Tuition and meals are fully covered, so no student is left behind for financial reasons. That alone would be impressive. But what caught my attention was how technology is used not to replace educators, but to support them.

With backing from the China Communications Construction Co. and information technology company iFLYTEK, the school has adopted smart classroom solutions—real-time learning feedback, personalized education plans and multimedia instruction. Teachers can quickly identify where a student is struggling and adjust the lesson accordingly. Students interact with AI-based assistants, tablets and digital platforms that track progress and suggest study strategies.

When we arrived, students welcomed us with traditional dances and music. We were gifted a painting made in art class. I still remember the one I received—Sunset Over the Lotus Pond. I wish I knew the student who painted it.

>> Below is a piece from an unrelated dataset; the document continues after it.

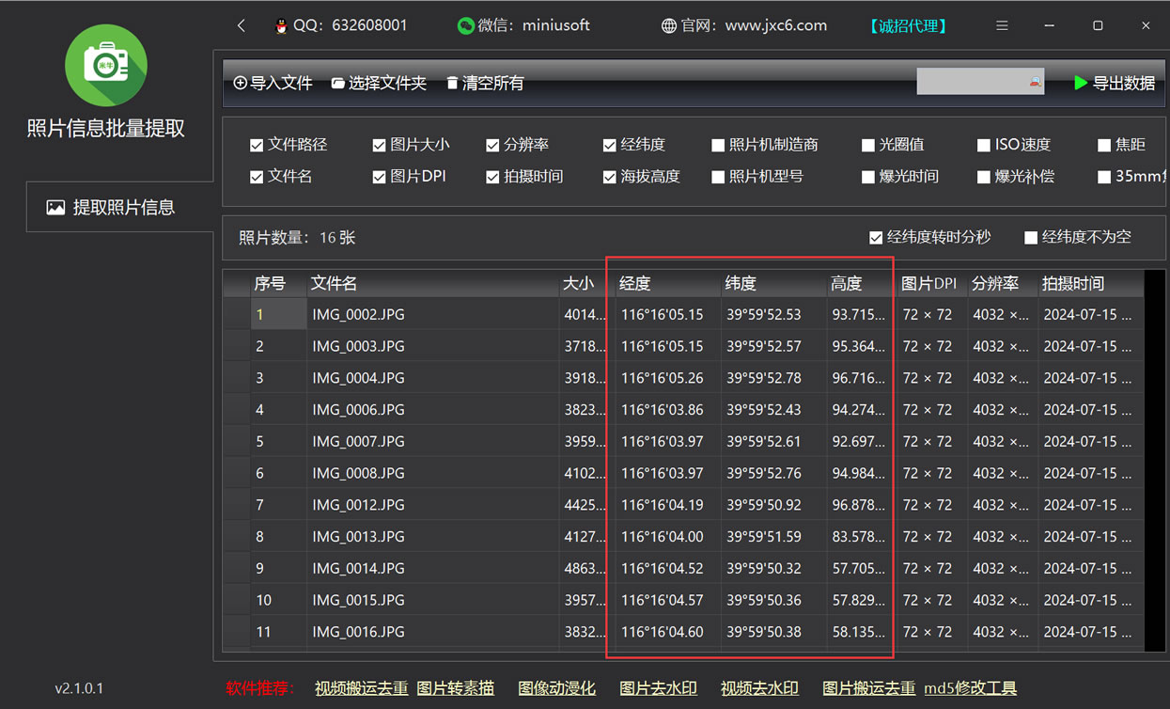Click the 文件名 column header

coord(335,283)
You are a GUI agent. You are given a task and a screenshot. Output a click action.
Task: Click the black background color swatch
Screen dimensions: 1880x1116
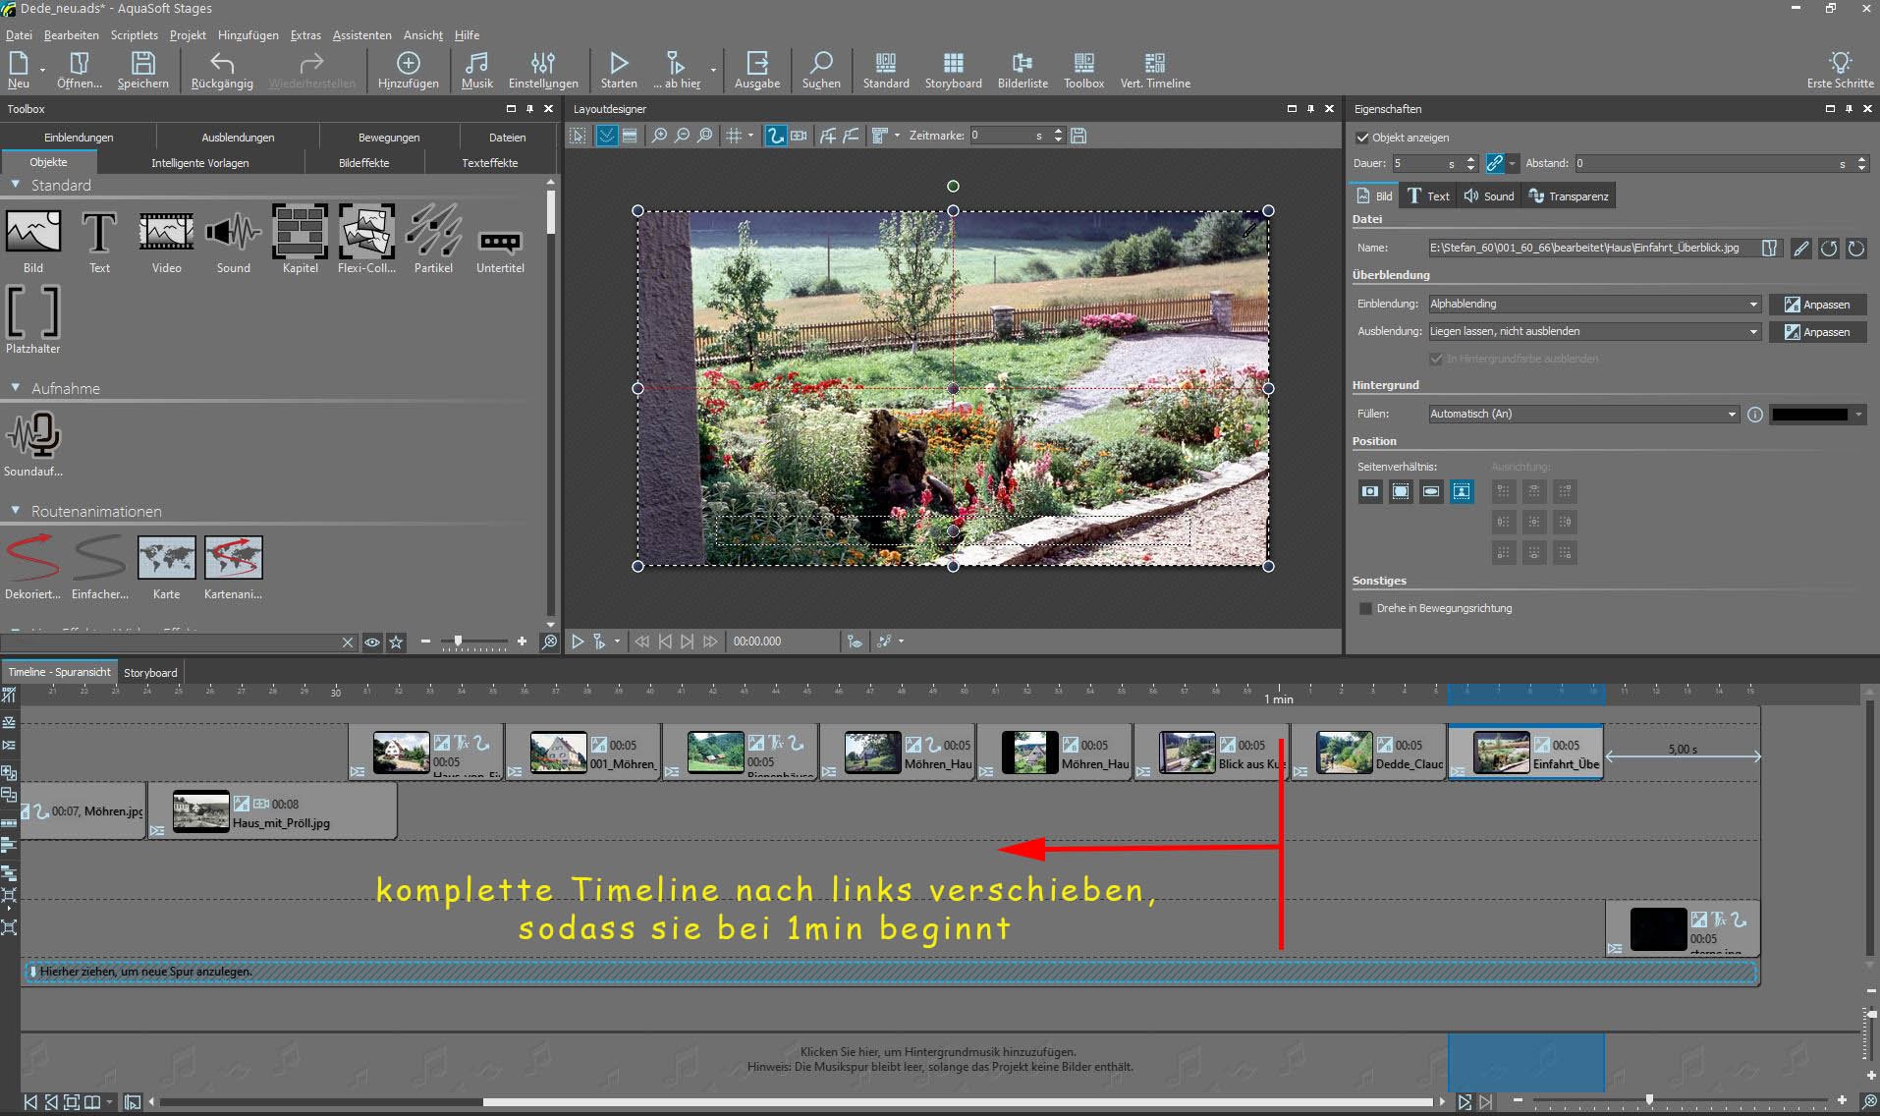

This visit reminded me that high-tech and high-touch can exist together. That education rooted in cultural pride is not a luxury, but a necessity.

A mirror, not a model

As I moved through these places—schools, factories and workshops—I kept thinking about Brazil. The geography is different, but the challenges are similar. What China offers is not a ready-made solution, but a case for what’s possible when vision, coordination and continuity meet.

I left Nujiang feeling more connected, not just to China, but to Brazil. What I saw wasn’t perfection, but progress. Not slogans, but strategies. As a journalist, I’m committed to telling those stories with empathy and clarity. As a Brazilian, I carry a quiet hope that we, too, can learn, adapt and build.

Fighting poverty isn’t a moment. It’s a process, one that demands honesty, imagination and a shared vision of dignity.

Nujiang reminded me that transformation is possible when people and policy align. And that sharing these stories isn’t just about reporting change. It’s about helping make it happen.

 

The author is a Brazilian researcher of international relations based in Beijing.